Tujuan A: Tulis ulang bagian kutipan yang dimulai dari "Wallahi, setelah terbitnya" dan berakhir pada "kebusukan aqidah mereka.". Ubah kata "majalah" menjadi "terbitan".
Tujuan B: Menurut kutipan, edisi keberapa dari majalah Dabiq yang disebutkan?
Tujuan C: Terjemahkan kalimat dari kutipan berikut ke dalam bahasa Inggris: "Inikah aqidah dan Manhaj mereka yang menghalalkan pembunuhan seorang muslim?"

4. Memfitnah dan Berdusta menjadi kegemaran mereka
Sifat di atas sudah menjadi hobi tersendiri bagi mereka, mereka pun sudah mencapai puncak kenikmatan atas hobinya yang baru ini, klimaksnya adalah “Kelezatan tauhid adalah mengkafirkan seseorang, yang hanya bisa dirasakan oleh orang-orang bertauhid.” Sebagaimana yang dikatakan Abu Syami seorang Syar’i IS di suatu halaman Twitter mereka, lalu kelezatan dalam apa? Kenikmatan yang mana? Inikah aqidah dan Manhaj mereka yang menghalalkan pembunuhan seorang muslim?
Wallahi, setelah terbitnya majalah Dabiq edisi ke 6 semakin menguatkan kami bahwa mereka adalah Khawarij. Dari isi majalah yang kami baca telah jelas fitnah dan kedustaan mereka, kami tidak perlu menyebutkan satu persatu karena begitu banyak nya kedustaan mereka yang mungkin 1000 lembar kertas tidak cukup melukiskan dan menuliskan kejahatan merekaa, semoga Allah ta’ala memudahkan kami membongkar kedustaan dan kebusukan aqidah mereka.

Data Tercatat:
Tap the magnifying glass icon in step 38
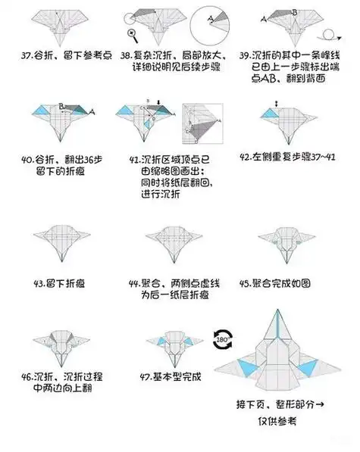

Penyelesaian Tugas A:
Wallahi, setelah terbitnya terbitan Dabiq edisi ke 6 semakin menguatkan kami bahwa mereka adalah Khawarij. Dari isi terbitan yang kami baca telah jelas fitnah dan kedustaan mereka, kami tidak perlu menyebutkan satu persatu karena begitu banyak nya kedustaan mereka yang mungkin 1000 lembar kertas tidak cukup melukiskan dan menuliskan kejahatan merekaa, semoga Allah ta’ala memudahkan kami membongkar kedustaan dan kebusukan aqidah mereka.

Penyelesaian Tugas B: Edisi ke-6.

Penyelesaian Tugas C: Is this their creed and methodology that permits the killing of a Muslim?